::: MATERIAL TO PROCESS :::

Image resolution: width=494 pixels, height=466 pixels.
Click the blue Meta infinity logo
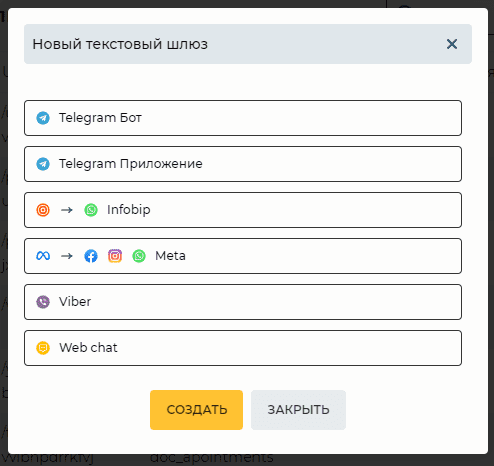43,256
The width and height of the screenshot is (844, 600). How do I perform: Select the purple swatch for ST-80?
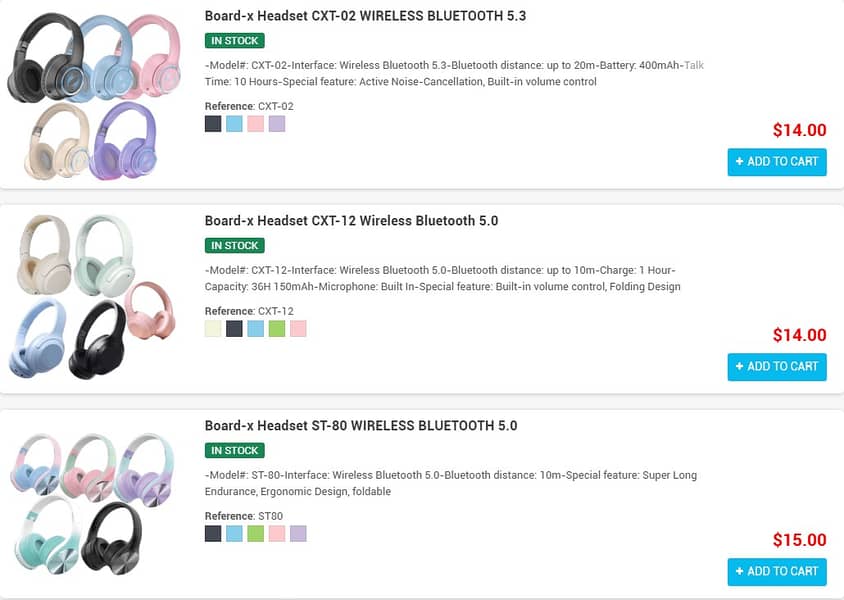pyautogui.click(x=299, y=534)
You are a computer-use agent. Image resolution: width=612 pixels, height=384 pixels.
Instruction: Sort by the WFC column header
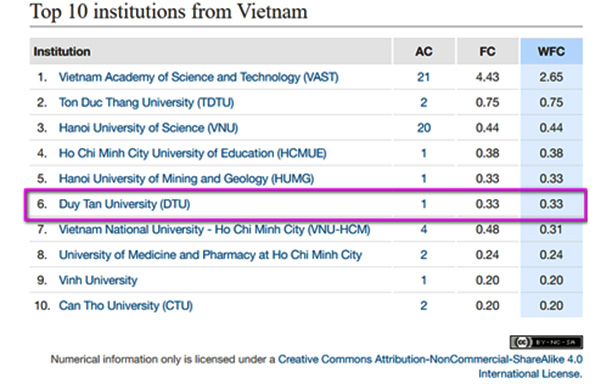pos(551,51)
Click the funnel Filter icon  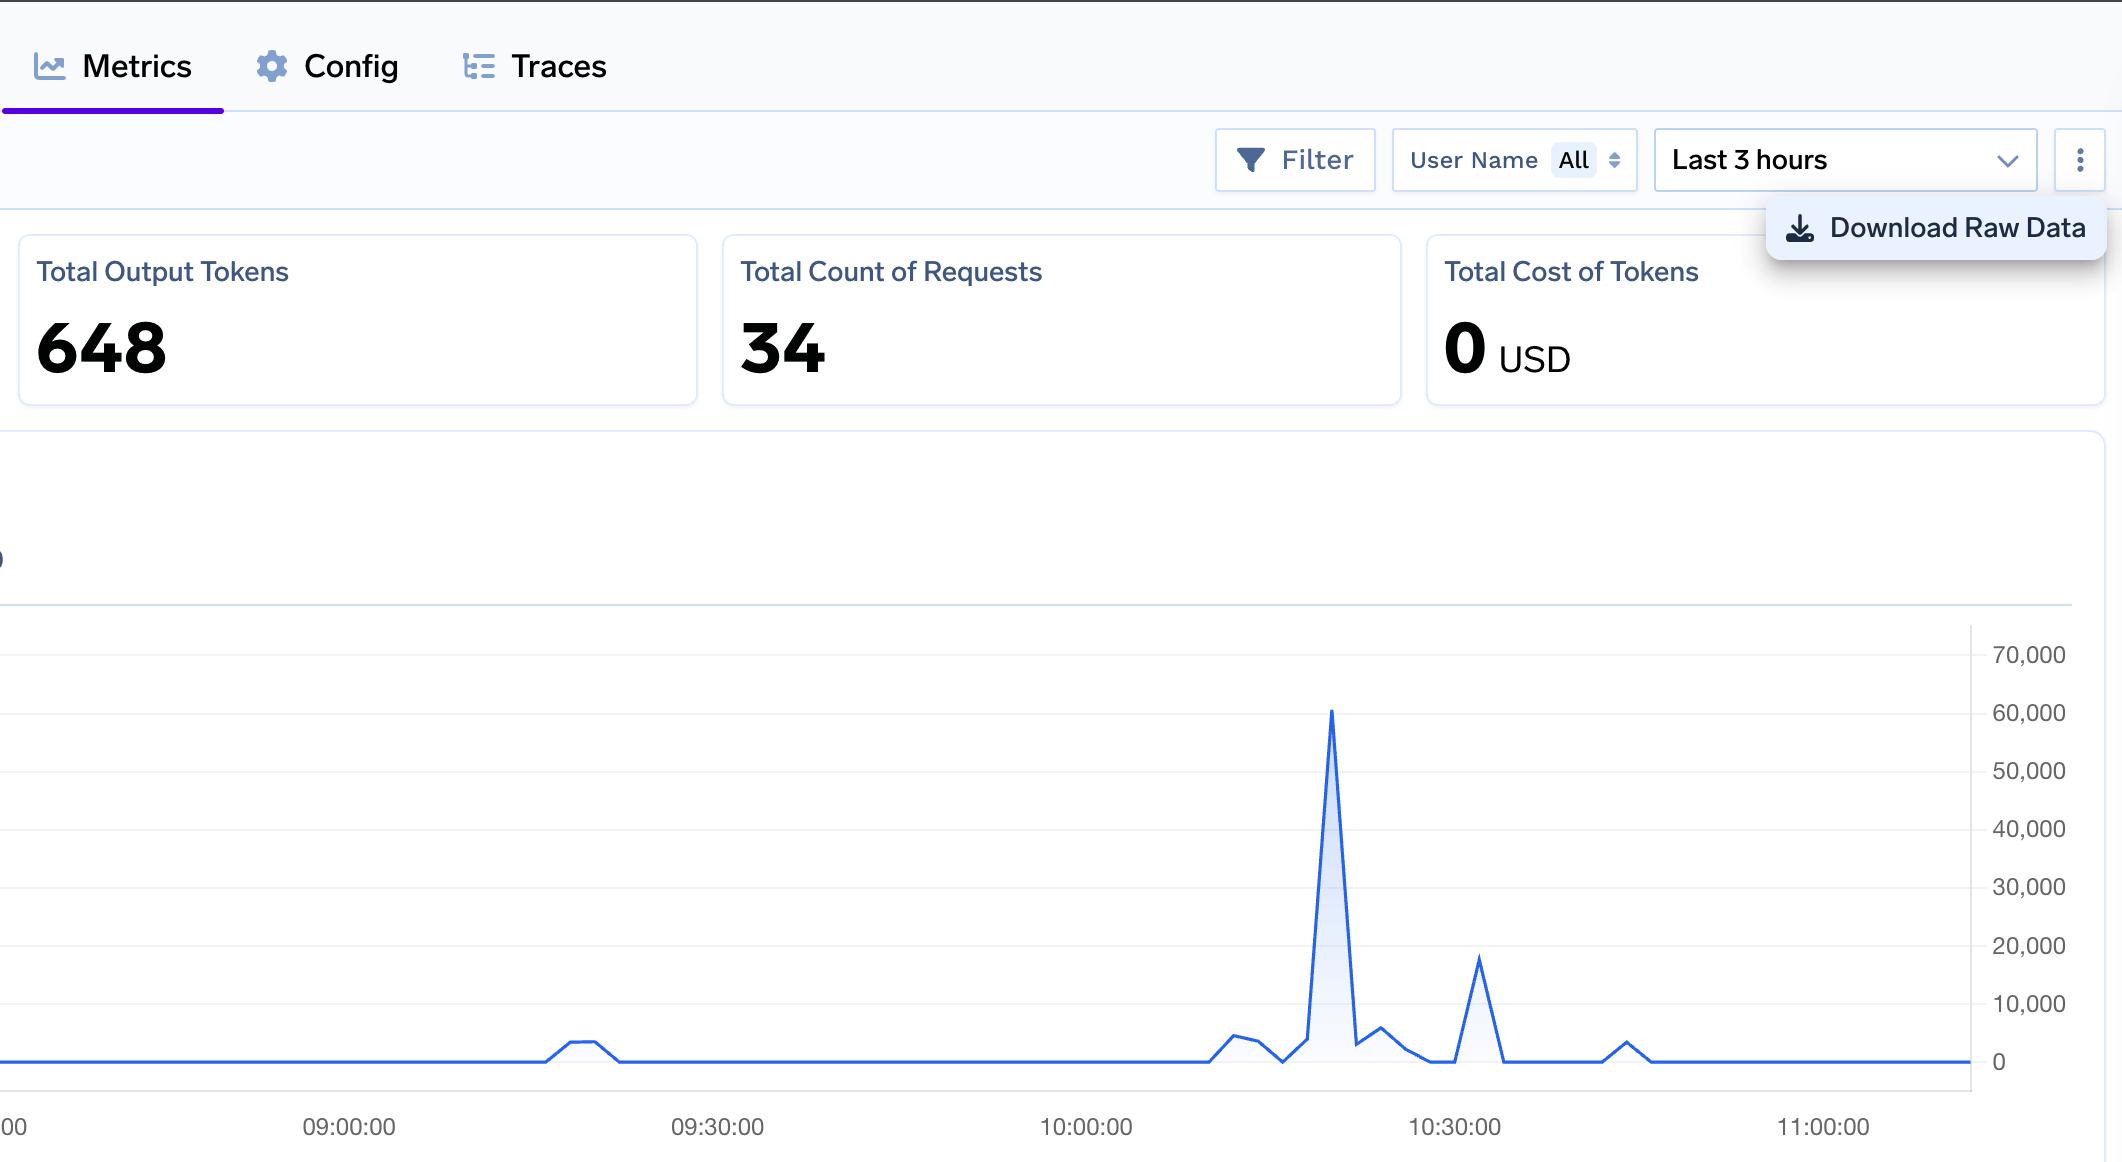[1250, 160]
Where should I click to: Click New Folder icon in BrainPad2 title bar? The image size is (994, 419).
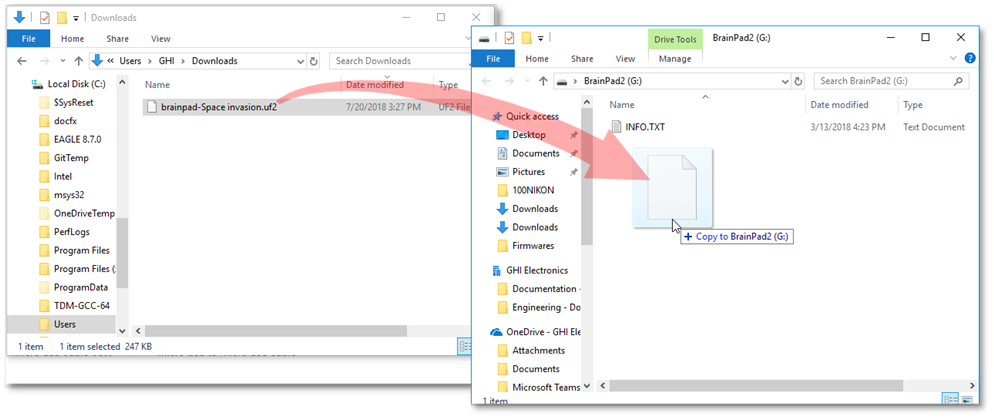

:::

* WHAT YOU SHOULD DO: Please rescale the rows from the start through the line that contains "pyautogui.click(x=299, y=534)", writing out every line again with its request unchanged and multiplying only the answer coordinates by 1.45, rounded to whole numbers with halves going up. Leave the pictures out and give only those lines.

* ANSWER TO THIS TASK:
Image resolution: width=494 pixels, height=466 pixels.
Click the blue Meta infinity logo
62,371
The width and height of the screenshot is (844, 600). How do I perform: Select the purple swatch for ST-80?
pyautogui.click(x=434, y=774)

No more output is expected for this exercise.